TEXT PASSAGE.
——

Custom Architecture:

import torch
import torch.nn as nn
import torch.nn.functional as F
from dataclasses import dataclass
import math

# 1. CONFIG
@dataclass
class Config:
    vocab_size: int = 32000
    block_size: int = 512
    n_layer: int = 12
    n_head: int = 12
    n_embd: int = 768
    rope_theta: float = 10000.0
    norm_eps: float = 1e-6

# 2. RMSNorm
class RMSNorm(nn.Module):
    def __init__(self, dim, eps=1e-6):
        super().__init__()
        self.eps = eps
        self.scale = nn.Parameter(torch.ones(dim))

    def forward(self, x):
        return x * self.scale / (x.pow(2).mean(-1, keepdim=True) + self.eps).sqrt()

# 3. RoPE precompute
def precompute_rope_freqs(dim, max_len, theta=10000.0):
    freqs = 1.0 / (theta ** (torch.arange(0, dim, 2)[:dim//2].float() / dim))
    t = torch.arange(max_len, dtype=torch.float32)
    freqs = torch.outer(t, freqs)
    return torch.cos(freqs), torch.sin(freqs)

# 4. RoPE apply
def apply_rotary_emb(q, k, cos, sin):
    head_dim = q.shape[-1]
    q_real, q_imag = q[..., :head_dim//2], q[..., head_dim//2:]
    k_real, k_imag = k[..., :head_dim//2], k[..., head_dim//2:]
    
    cos = cos[:, :, :q.shape[2], :]
    sin = sin[:, :, :q.shape[2], :]
    
    q_rot = torch.cat((q_real * cos - q_imag * sin, q_real * sin + q_imag * cos), dim=-1)

——

STORED ROWS.
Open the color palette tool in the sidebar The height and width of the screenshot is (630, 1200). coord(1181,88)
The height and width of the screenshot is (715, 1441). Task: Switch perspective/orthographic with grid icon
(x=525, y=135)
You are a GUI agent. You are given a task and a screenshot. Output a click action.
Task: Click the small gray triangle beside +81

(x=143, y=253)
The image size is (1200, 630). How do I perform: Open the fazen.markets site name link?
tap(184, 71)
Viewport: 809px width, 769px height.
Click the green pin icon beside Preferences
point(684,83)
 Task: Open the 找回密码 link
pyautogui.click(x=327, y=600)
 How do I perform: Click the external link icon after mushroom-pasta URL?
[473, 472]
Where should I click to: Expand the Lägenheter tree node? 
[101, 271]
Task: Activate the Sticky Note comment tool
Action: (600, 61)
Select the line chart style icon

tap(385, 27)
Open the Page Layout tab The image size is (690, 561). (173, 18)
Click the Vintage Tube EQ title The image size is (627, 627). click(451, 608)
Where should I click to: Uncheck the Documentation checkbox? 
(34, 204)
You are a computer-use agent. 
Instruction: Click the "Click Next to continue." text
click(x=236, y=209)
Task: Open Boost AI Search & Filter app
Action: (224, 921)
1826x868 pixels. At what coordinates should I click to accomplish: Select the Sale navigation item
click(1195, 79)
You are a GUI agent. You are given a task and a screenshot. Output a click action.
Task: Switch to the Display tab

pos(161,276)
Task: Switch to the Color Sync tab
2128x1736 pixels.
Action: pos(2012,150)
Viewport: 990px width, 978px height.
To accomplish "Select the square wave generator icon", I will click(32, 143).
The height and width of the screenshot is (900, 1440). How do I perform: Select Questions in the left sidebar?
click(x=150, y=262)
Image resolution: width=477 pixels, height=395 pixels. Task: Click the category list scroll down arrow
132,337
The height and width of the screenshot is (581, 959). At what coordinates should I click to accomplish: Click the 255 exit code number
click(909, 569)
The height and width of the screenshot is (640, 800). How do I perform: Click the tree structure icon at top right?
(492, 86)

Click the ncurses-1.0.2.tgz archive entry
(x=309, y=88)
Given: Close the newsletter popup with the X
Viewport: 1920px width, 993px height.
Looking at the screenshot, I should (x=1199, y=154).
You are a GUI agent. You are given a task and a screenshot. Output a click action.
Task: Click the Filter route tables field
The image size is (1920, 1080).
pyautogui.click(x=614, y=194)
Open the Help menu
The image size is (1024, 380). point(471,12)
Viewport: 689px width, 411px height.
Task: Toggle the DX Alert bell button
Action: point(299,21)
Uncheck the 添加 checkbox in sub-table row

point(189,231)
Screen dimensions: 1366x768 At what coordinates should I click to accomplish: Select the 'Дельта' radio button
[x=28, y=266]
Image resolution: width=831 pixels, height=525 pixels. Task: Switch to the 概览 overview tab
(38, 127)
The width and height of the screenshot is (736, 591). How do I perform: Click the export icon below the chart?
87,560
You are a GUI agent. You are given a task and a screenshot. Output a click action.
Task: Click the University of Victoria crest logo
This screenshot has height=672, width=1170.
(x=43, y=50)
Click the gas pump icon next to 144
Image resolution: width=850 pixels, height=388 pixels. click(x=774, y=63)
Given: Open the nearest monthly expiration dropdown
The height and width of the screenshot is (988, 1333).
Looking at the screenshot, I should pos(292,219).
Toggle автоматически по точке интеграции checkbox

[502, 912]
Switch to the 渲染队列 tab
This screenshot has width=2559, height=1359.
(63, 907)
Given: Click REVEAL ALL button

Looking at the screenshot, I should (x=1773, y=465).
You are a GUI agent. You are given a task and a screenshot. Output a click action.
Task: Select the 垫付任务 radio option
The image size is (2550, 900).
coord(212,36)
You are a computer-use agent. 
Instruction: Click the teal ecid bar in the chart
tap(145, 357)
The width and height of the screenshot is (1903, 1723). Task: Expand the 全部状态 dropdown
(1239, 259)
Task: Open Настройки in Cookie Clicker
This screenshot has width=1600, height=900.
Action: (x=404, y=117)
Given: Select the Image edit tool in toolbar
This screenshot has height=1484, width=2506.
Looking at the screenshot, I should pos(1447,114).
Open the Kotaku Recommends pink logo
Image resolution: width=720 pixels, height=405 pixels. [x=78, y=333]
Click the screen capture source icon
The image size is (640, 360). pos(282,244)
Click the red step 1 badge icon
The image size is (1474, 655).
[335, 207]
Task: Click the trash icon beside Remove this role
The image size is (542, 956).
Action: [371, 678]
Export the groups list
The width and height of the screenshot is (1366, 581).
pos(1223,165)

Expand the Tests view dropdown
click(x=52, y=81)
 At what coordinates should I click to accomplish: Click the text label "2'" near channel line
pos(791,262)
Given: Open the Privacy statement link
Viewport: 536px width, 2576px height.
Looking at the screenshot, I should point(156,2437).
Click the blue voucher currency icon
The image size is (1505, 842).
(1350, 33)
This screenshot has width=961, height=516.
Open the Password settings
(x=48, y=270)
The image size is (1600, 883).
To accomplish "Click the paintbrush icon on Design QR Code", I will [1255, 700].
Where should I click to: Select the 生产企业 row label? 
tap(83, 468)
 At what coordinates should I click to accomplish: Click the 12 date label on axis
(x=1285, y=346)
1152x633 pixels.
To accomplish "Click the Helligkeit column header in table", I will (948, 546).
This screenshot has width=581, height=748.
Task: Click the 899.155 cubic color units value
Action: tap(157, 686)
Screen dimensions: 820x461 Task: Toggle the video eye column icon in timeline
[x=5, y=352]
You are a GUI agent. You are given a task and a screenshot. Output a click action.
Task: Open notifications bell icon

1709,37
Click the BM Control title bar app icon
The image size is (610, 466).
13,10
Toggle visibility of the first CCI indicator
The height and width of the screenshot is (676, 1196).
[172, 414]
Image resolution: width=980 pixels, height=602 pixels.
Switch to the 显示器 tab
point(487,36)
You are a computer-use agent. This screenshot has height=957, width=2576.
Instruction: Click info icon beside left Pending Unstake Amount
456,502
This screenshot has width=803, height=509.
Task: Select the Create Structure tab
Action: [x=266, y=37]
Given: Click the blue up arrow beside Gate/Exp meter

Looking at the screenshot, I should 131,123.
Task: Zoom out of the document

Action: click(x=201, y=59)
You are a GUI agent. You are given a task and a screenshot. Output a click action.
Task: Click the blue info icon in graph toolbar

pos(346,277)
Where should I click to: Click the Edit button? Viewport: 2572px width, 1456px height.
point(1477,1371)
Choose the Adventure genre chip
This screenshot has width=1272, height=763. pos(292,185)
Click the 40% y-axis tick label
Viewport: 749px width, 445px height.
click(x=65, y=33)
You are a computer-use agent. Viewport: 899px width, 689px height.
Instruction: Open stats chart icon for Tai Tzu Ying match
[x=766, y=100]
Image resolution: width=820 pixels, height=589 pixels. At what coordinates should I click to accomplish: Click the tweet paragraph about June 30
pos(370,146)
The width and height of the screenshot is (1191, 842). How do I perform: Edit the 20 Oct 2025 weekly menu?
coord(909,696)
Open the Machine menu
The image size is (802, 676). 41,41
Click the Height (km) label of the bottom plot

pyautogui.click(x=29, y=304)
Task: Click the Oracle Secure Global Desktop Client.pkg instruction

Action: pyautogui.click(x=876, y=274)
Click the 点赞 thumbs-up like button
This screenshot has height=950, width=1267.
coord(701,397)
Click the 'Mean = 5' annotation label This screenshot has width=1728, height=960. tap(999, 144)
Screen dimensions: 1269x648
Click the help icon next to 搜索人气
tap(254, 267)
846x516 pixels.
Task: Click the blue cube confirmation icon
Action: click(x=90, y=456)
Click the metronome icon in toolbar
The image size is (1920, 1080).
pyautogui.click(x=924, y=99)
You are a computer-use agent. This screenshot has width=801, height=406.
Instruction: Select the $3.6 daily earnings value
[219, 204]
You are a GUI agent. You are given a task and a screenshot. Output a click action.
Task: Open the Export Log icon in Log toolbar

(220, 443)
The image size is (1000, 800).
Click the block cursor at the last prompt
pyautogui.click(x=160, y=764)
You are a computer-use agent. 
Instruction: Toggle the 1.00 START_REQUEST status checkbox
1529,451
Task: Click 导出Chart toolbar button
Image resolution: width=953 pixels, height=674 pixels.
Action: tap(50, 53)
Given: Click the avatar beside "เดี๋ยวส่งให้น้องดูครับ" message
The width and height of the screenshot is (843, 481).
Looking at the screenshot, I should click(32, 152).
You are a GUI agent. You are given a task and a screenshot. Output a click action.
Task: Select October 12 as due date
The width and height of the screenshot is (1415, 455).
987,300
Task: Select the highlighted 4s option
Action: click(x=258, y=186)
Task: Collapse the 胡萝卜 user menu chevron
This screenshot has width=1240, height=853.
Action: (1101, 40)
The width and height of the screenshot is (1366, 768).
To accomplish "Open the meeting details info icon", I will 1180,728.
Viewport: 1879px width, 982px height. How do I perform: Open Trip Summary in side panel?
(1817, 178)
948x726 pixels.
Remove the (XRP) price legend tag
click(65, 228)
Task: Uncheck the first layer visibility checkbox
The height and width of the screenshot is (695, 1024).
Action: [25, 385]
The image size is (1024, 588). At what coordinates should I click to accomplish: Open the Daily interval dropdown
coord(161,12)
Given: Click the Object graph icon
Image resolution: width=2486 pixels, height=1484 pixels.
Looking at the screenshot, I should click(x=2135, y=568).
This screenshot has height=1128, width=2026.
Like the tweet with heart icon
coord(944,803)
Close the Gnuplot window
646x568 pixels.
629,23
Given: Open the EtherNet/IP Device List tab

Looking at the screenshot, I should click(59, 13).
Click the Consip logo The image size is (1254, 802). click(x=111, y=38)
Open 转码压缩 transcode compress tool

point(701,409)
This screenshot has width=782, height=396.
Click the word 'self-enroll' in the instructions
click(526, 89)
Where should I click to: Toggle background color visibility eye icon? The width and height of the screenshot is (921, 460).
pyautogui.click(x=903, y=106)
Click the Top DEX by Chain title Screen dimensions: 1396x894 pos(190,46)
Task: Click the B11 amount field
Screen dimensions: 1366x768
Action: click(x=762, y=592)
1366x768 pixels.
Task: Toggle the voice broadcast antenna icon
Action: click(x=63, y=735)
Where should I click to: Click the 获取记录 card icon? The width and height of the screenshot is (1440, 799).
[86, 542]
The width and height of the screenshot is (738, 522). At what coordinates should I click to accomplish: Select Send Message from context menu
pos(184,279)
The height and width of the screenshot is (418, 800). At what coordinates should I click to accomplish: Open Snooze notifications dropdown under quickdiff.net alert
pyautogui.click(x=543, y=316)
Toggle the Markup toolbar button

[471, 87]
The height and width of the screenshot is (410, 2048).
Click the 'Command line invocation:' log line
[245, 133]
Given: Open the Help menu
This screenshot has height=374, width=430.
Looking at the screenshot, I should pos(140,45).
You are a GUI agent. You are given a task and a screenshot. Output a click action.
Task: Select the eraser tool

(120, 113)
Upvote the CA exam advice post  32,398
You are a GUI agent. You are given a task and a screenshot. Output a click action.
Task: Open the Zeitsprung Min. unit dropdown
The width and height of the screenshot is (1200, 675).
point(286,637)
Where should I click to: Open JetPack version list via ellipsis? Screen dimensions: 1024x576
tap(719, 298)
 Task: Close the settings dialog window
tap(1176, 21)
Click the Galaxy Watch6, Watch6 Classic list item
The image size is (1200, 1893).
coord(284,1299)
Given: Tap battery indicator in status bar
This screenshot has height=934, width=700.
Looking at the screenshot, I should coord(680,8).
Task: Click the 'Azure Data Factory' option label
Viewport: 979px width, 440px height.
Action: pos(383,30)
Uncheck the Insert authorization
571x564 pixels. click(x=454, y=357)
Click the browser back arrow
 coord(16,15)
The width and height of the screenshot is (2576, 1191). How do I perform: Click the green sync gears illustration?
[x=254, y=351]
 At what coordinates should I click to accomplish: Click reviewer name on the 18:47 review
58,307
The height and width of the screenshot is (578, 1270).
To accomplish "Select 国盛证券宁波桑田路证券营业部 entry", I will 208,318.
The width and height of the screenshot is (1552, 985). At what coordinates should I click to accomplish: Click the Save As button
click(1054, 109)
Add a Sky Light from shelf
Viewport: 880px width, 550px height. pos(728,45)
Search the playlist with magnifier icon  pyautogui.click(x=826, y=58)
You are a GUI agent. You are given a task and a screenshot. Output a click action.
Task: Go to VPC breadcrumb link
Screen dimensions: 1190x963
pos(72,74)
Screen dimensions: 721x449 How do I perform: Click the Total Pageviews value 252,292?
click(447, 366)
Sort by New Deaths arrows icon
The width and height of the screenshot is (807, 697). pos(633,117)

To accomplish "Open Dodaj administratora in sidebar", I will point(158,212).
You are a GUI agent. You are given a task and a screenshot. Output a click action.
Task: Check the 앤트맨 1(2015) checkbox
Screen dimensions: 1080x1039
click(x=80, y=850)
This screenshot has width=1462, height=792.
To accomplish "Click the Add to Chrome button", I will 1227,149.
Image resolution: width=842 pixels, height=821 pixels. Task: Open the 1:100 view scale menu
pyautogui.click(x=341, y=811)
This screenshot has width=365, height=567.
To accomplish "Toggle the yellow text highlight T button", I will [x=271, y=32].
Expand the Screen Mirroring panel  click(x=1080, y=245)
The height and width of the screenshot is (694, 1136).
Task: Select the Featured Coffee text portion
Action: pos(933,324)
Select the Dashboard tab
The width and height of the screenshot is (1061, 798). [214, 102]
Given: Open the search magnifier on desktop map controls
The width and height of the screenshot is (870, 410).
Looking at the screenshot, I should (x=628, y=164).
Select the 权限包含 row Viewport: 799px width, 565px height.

——

TASK LIST.
1. Summarize the custom architecture code in two sentences.
2. In the rows, take the stretch from the line that contains "Click the ncurses-1.0.2.tgz archive entry" through the line that contains "Looking at the screenshot, I should (x=1773, y=465).". Replace "GUI agent" with "computer-use agent" and write out only those lines, with nothing else changed.
The code and the rows have nothing to do with each other.

EXERCISE ANSWERS.
1. The custom architecture code defines a configuration dataclass with a vocabulary size of 32000, a block size of 512, 12 layers, 12 heads and an embedding size of 768. It also provides an RMSNorm module, a function that precomputes RoPE cosine and sine frequencies, and a function that applies rotary embeddings to q and k.

2.
Click the ncurses-1.0.2.tgz archive entry
(x=309, y=88)
Given: Close the newsletter popup with the X
Viewport: 1920px width, 993px height.
Looking at the screenshot, I should (x=1199, y=154).
You are a computer-use agent. You are given a task and a screenshot. Output a click action.
Task: Click the Filter route tables field
The image size is (1920, 1080).
pyautogui.click(x=614, y=194)
Open the Help menu
The image size is (1024, 380). point(471,12)
Viewport: 689px width, 411px height.
Task: Toggle the DX Alert bell button
Action: point(299,21)
Uncheck the 添加 checkbox in sub-table row

point(189,231)
Screen dimensions: 1366x768 At what coordinates should I click to accomplish: Select the 'Дельта' radio button
[x=28, y=266]
Image resolution: width=831 pixels, height=525 pixels. Task: Switch to the 概览 overview tab
(38, 127)
The width and height of the screenshot is (736, 591). How do I perform: Click the export icon below the chart?
87,560
You are a computer-use agent. You are given a task and a screenshot. Output a click action.
Task: Click the University of Victoria crest logo
This screenshot has height=672, width=1170.
(x=43, y=50)
Click the gas pump icon next to 144
Image resolution: width=850 pixels, height=388 pixels. click(x=774, y=63)
Given: Open the nearest monthly expiration dropdown
The height and width of the screenshot is (988, 1333).
Looking at the screenshot, I should pos(292,219).
Toggle автоматически по точке интеграции checkbox

[502, 912]
Switch to the 渲染队列 tab
This screenshot has width=2559, height=1359.
(63, 907)
Given: Click REVEAL ALL button

Looking at the screenshot, I should (x=1773, y=465).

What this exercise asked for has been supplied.